[Start of section]

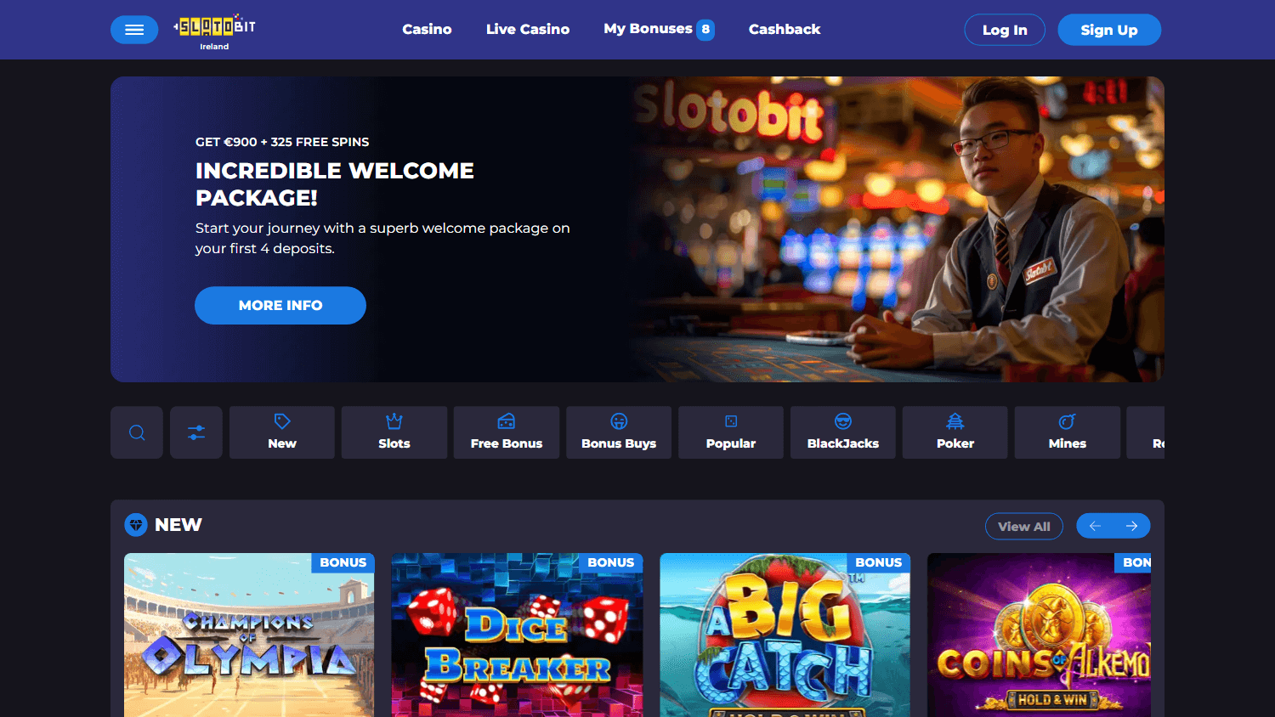Viewport: 1275px width, 717px height.
Task: Go to the Casino menu item
Action: [x=427, y=29]
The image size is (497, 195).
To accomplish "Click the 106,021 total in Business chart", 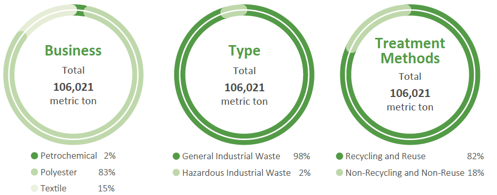I will [x=73, y=87].
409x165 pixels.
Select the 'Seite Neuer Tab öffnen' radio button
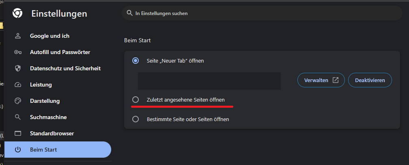click(x=136, y=61)
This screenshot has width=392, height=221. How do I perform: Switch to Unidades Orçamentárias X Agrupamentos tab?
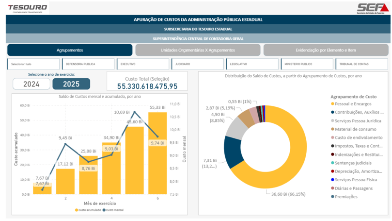(x=198, y=50)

[End of section]

* **What is being asked**
Produce an exact copy of the lines from the line containing "Select the 'Seite" through the last line of the records, with no pictures and no other text.

* **Your solution**
Select the 'Seite Neuer Tab öffnen' radio button
click(x=136, y=61)
This screenshot has width=392, height=221. How do I perform: Switch to Unidades Orçamentárias X Agrupamentos tab?
(x=198, y=50)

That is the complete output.